**GIVEN RECORDS**
====================
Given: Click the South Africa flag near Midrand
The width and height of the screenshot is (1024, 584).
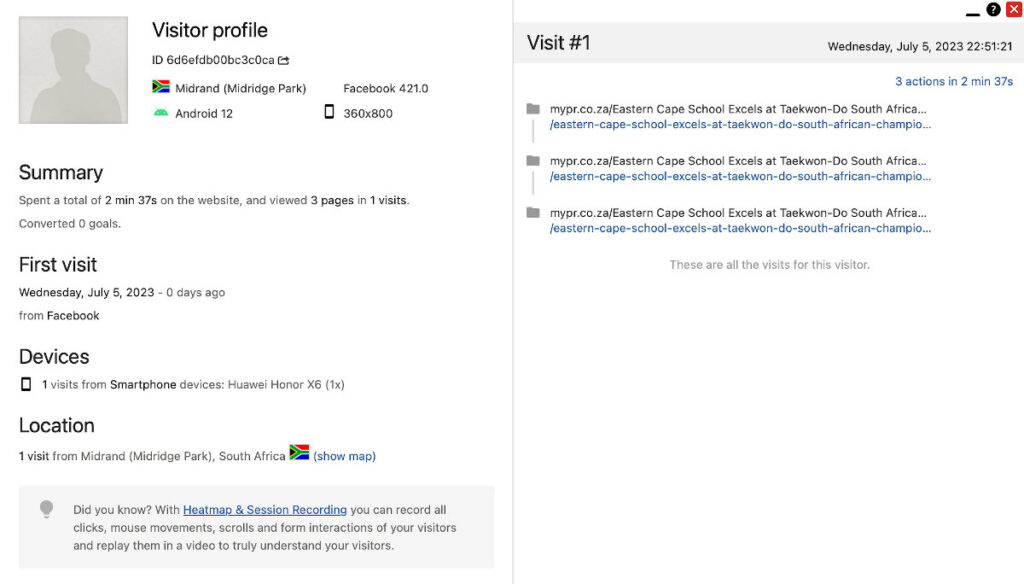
====================
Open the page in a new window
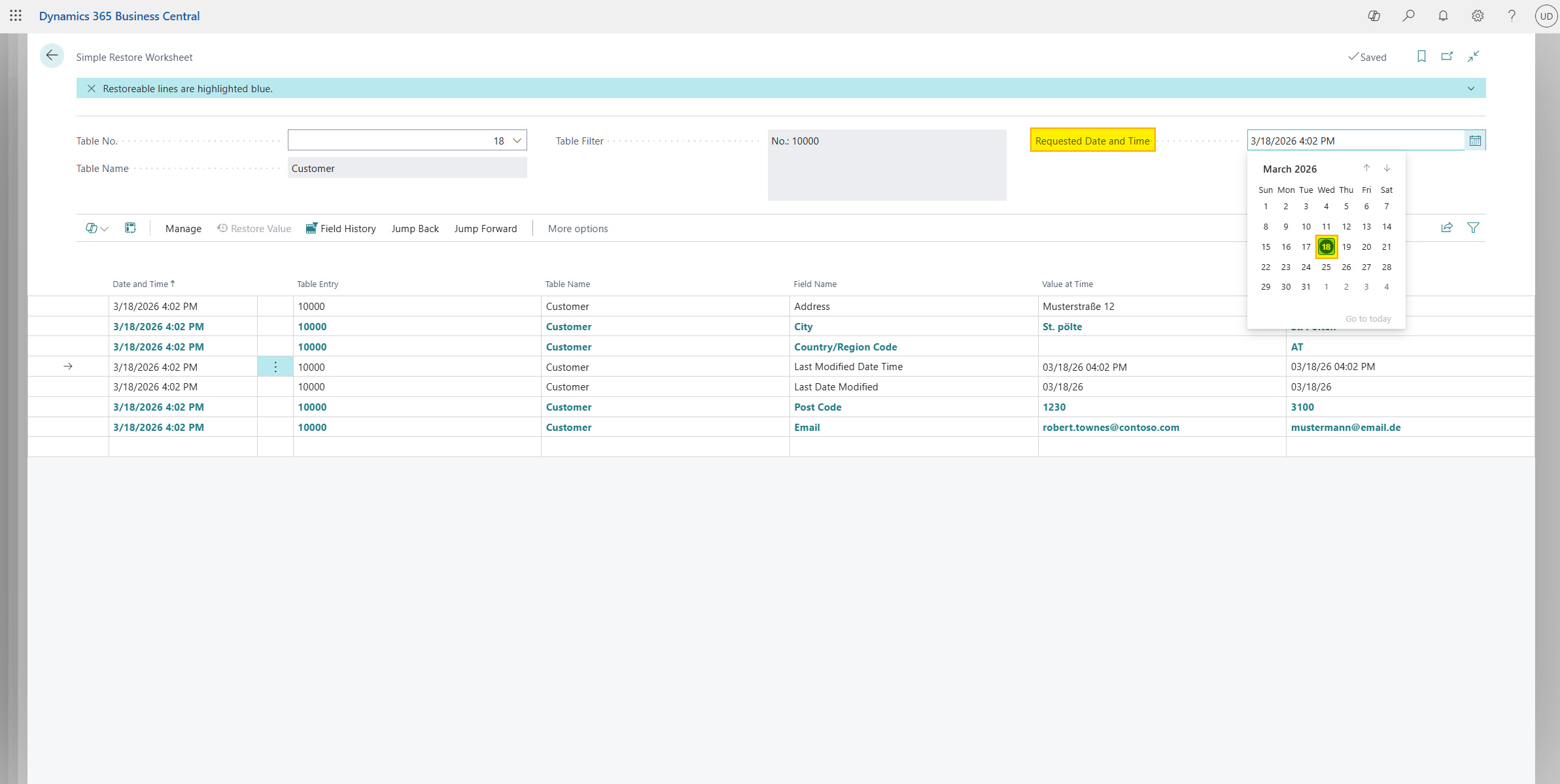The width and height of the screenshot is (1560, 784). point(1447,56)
====================
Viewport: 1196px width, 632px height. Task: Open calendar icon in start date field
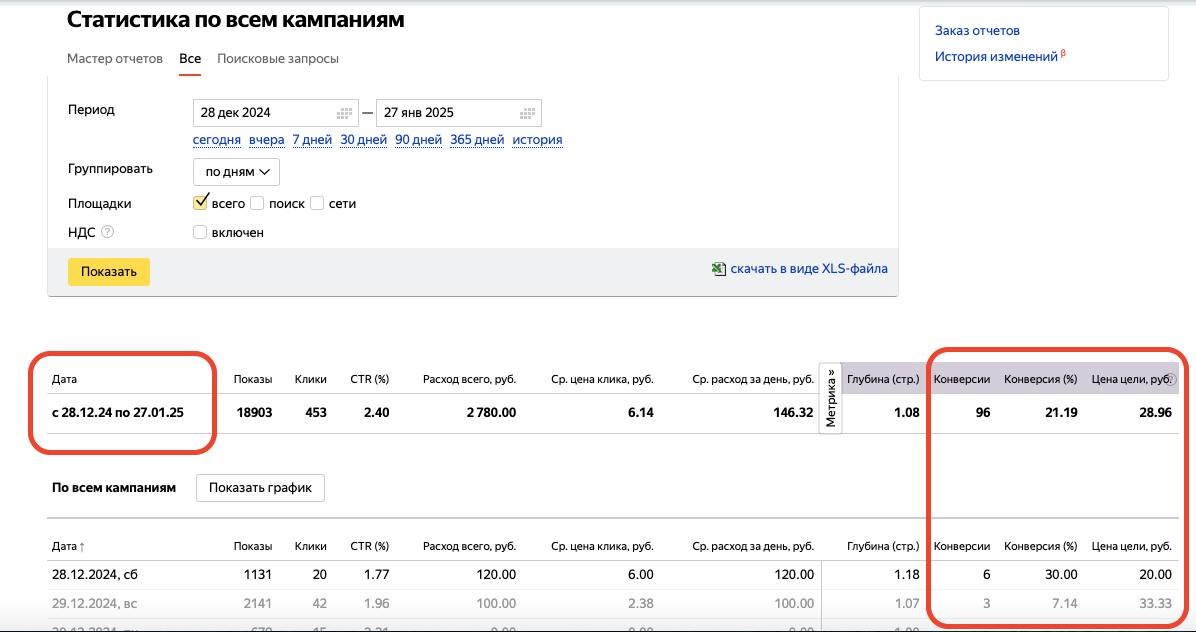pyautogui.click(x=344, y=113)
====================
**WHAT IS BEING ASKED**
Retype the rows that open with the line containing "Given: Click the" and close with the line containing "The width and height of the screenshot is (1024, 584).", both lines included.

**REPLY**
Given: Click the South Africa flag near Midrand
The width and height of the screenshot is (1024, 584).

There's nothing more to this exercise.